Anti-hunting activist Heidi A. Prescott went to jail yesterday, claiming it was a tough stand for the First Amendment and hoping, not coincidentally, that it would be a rallying point for the animal-rights movement.
Prescott demanded to be sent to the Montgomery County jail "as a matter of conscience and principle" in her fight for animal rights. Prescott, national outreach director for The Fund for Animals Inc., was fined $500 in April for interfering with hunters on the opening day of Maryland's deer-hunting season last fall.
She has steadfastly refused to pay the fine. At a 15-minute contempt-of-court hearing yesterday, District Court Judge Edwin Collier imposed the maximum 15-day jail sentence.
In a shaky, nervous voice, Prescott defended her position as an act of civil disobedience minutes before she was handcuffed, photographed and strip-searched before her entry into the Rockville jail.

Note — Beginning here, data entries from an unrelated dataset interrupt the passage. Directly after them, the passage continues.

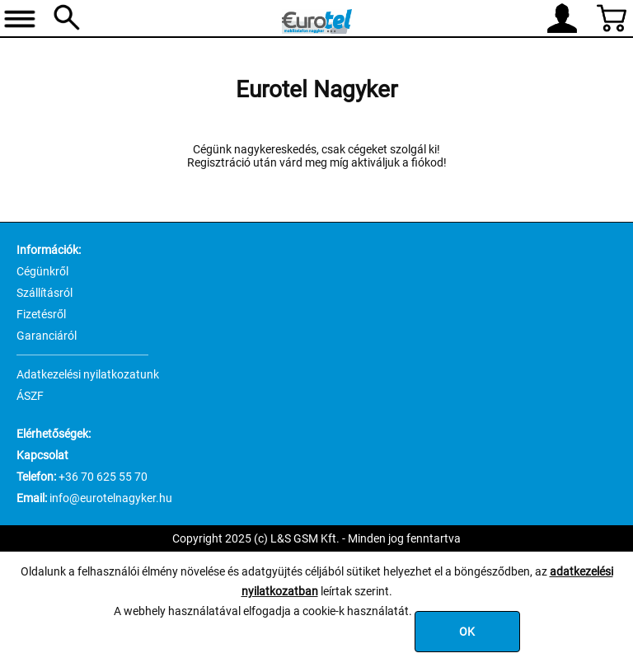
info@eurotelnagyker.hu (110, 498)
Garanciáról (46, 336)
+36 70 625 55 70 (103, 477)
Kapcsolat (42, 455)
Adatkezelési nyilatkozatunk (87, 374)
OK (467, 632)
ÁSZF (30, 396)
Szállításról (45, 293)
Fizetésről (41, 314)
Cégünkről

"I remain convinced that my behavior . . . was appropriate," Prescott, of Gaithersburg, said in a prepared statement. "I did not physically strike, obstruct, yell at, or insult any of the hunters with whom I communicated. I simply exercised my First Amendment right to voice my objections to the cruelties of sport hunting and to walk on public lands."
Maryland Department of Natural Resources police arrested her for talking to hunters and rustling leaves with her feet, which may have scared off the animals.
Collier, who offered to postpone his decision for 30 days to give Prescott a chance to reconsider, said, "The court has to enforce the collection of fines and treat everyone the same. When someone refuses, it constitutes contempt of court."
Collier's decision may have propelled Prescott to celebrity status in the animal-rights movement. Prescott is the first animal-rights activist to be jailed in the United States on a "hunter harassment" charge, according to activists and a Maryland wildlife official.
Wayne Pacelle, the fund's national director, assailed Prescott's sentence as a "draconian penalty" that would serve to spur the animal-rights cause.
"The inordinately long sentence demonstrates the state is prepared to sacrifice First Amendment rights when it serves the special interests community," said Pacelle, who was at yesterday's hearing. "It is a privilege to hunt and a right to speak," he said. "The court favored a privilege over a fundamental right."
Prescott, in a telephone interview yesterday from the jail, said she "was real nervous. I don't have a feel for it yet." But she said she doesn't plan to waver. "I'm making a definite statement," said Prescott, 28. "I don't want anybody to pay my fine so I can get out. I would rather they donate the money to animal rights."
The soft-spoken Prescott said her involvement in the animal-rights movement has been a "gradual emotional, philosophical and intellectual decision."
As a youngster, Prescott said she and her family often visited relatives in Barre, Mass., who raised pigs and chickens. "I would never eat at their house," said Prescott, who 10 years ago became a strict vegetarian. "I couldn't reconcile playing with the animals in the spring and eating them in the winter."
Prescott, who studied to be a painter, said her activism has generated mixed reactions in her family. While her father, a counselor in Charlottesville, has been persuaded to become a vegetarian, Prescott said her mother "is not very supportive at all."
Prescott's sister Emily, 22, an animal-rights supporter, attended yesterday's hearing.
As a free-lance wildlife rehabilitator for five years, Prescott raised orphaned and injured animals and later set them free, she said. During this time, Prescott said she became familiar with Montgomery County's McKee Beshers Wildlife Management Area, where she, along with 13 others, were arrested Nov. 25.
Other animal-rights activists applauded Prescott's stand. "She's very courageous to stand up for a principle," said Carol Breinig, who recently lost an appeal of her conviction for harassing bow-hunters last fall. "This is a real inspiration to go ahead with our fight."